We want to go further and ask what is the dual of a triangle in a sphere? First look at this figure:

It seems that the blue triangle is dual of the red. It is actually a dual but this particular duality is not very interesting. The antipode triangle is like a spherical mirror image of the prime triangle and it is congruent to the prime but inverted.

A triangle which is more interesting is the polar triangle. Here is a figure and how it is constructed:

Given an spherical triangle (red) with angles $\alpha$, $\beta$, and $\gamma$, and sides $a$, $b$, and $c$, the corresponding polar triangle is found (blue) with angles $\alpha'$, $\beta'$, and $\gamma'$, sides $a',b'$ and $c'$. The sides of the polar triangle join the vertices along great circles. The vertex at $\alpha' $ is the north pole of the equator for the side $a$, the vertex at $\beta'$ is the north pole for the equator having the side $b$, and the vertex at $\gamma'$ is the north pole for the equator having the side $c$.

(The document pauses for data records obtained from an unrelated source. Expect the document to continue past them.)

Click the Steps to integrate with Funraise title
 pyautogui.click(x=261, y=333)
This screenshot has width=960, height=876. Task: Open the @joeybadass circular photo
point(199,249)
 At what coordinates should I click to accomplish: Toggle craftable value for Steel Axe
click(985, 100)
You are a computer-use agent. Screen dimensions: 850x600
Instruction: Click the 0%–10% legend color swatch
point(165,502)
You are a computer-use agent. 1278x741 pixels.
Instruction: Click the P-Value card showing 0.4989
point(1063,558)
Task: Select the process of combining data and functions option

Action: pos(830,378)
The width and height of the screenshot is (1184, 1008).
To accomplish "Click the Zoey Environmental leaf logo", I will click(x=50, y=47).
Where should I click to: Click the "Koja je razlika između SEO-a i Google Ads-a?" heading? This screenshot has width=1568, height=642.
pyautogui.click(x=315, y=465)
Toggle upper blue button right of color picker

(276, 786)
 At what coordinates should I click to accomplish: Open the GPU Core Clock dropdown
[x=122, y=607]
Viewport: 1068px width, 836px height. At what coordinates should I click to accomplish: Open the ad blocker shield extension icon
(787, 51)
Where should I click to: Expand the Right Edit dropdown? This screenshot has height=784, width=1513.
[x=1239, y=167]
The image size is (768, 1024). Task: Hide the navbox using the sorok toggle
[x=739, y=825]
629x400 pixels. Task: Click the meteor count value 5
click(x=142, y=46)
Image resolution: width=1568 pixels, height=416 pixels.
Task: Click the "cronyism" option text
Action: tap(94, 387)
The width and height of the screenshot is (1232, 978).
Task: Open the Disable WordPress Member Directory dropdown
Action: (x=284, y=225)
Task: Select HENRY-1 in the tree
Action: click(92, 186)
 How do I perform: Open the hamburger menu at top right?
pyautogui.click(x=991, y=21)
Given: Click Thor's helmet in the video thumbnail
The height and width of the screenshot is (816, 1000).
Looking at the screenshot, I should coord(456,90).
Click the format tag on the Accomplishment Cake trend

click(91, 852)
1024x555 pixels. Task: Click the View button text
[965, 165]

What is interesting is that the polar triangle is a dual of the prime (original) triangle, but also that since both the polar and the prime triangle are in the same space (triangles in a sphere) the operator dual here idempotent. That is, the square of the mapping $P$ of triangles to polar triangles is the identity $P^2=I$. This is interesting for pure theoretical purposes.

To better understand the duality we exploit the fact that a triangle, its polar image, and the relation between them is rotationally invariant. That is, when we want to understand properties for them we can choose a rotation (or coordinate system) that makes the problem easy. I include the following figure because : what is easier that start with a 90-90-90 triangle with coordinates at the three unit vectors (1,0,0), (0,1,0), and (0,0,1) and then transform this "unit" triangle into a more general triangle while observing the effect on the polar triangle? The first thing that we note is that a 90-90-90 triangle (equilateral) is equal to its polar triangle. This is easy to see because each vertex is the north pole of the equator passing through the other two vertices. This is shown in the green frame in the upper left figure.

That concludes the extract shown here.